• **PROVIDED RECORDS**
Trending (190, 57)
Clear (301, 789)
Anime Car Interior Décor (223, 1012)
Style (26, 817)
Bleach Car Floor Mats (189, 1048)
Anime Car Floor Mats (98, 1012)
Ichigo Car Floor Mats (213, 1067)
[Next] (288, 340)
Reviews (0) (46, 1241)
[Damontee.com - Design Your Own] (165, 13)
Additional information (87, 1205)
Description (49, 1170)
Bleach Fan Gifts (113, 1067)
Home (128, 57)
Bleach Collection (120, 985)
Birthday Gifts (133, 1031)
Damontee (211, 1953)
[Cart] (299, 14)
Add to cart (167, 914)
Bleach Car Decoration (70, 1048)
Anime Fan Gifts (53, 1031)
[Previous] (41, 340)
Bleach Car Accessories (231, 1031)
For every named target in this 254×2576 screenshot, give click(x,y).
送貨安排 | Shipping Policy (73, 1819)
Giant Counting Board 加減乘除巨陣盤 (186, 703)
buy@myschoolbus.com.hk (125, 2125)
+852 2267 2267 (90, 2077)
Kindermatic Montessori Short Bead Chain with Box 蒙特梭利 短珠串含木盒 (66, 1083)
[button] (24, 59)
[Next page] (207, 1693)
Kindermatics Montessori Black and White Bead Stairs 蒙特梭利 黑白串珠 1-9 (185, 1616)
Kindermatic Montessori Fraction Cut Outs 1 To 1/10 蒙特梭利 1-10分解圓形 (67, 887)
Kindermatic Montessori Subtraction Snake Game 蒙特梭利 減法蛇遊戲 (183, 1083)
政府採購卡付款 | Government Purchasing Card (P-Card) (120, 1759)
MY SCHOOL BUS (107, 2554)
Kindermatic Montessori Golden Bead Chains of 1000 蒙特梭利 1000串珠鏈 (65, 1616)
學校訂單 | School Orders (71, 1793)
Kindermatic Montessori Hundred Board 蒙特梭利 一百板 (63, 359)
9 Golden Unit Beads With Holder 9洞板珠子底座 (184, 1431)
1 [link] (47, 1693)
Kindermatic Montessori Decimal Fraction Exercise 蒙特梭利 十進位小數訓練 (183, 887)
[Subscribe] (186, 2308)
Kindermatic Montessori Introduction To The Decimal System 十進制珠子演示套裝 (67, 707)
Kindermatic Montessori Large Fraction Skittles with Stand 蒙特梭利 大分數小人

• **WORK ITEM**
Reproduce the listing above verbatim.

• **ANSWER SPACE**
Trending (190, 57)
Clear (301, 789)
Anime Car Interior Décor (223, 1012)
Style (26, 817)
Bleach Car Floor Mats (189, 1048)
Anime Car Floor Mats (98, 1012)
Ichigo Car Floor Mats (213, 1067)
[Next] (288, 340)
Reviews (0) (46, 1241)
[Damontee.com - Design Your Own] (165, 13)
Additional information (87, 1205)
Description (49, 1170)
Bleach Fan Gifts (113, 1067)
Home (128, 57)
Bleach Collection (120, 985)
Birthday Gifts (133, 1031)
Damontee (211, 1953)
[Cart] (299, 14)
Add to cart (167, 914)
Bleach Car Decoration (70, 1048)
Anime Fan Gifts (53, 1031)
[Previous] (41, 340)
Bleach Car Accessories (231, 1031)
For every named target in this 254×2576 screenshot, give click(x,y).
送貨安排 | Shipping Policy (73, 1819)
Giant Counting Board 加減乘除巨陣盤 (186, 703)
buy@myschoolbus.com.hk (125, 2125)
+852 2267 2267 (90, 2077)
Kindermatic Montessori Short Bead Chain with Box 蒙特梭利 短珠串含木盒 (66, 1083)
[button] (24, 59)
[Next page] (207, 1693)
Kindermatics Montessori Black and White Bead Stairs 蒙特梭利 黑白串珠 1-9 (185, 1616)
Kindermatic Montessori Fraction Cut Outs 1 To 1/10 蒙特梭利 1-10分解圓形 (67, 887)
Kindermatic Montessori Subtraction Snake Game 蒙特梭利 減法蛇遊戲 (183, 1083)
政府採購卡付款 | Government Purchasing Card (P-Card) (120, 1759)
MY SCHOOL BUS (107, 2554)
Kindermatic Montessori Golden Bead Chains of 1000 蒙特梭利 1000串珠鏈 (65, 1616)
學校訂單 | School Orders (71, 1793)
Kindermatic Montessori Hundred Board 蒙特梭利 一百板 (63, 359)
9 Golden Unit Beads With Holder 9洞板珠子底座 (184, 1431)
1 [link] (47, 1693)
Kindermatic Montessori Decimal Fraction Exercise 蒙特梭利 十進位小數訓練 (183, 887)
[Subscribe] (186, 2308)
Kindermatic Montessori Introduction To The Decimal System 十進制珠子演示套裝 (67, 707)
Kindermatic Montessori Large Fraction Skittles with Stand 蒙特梭利 大分數小人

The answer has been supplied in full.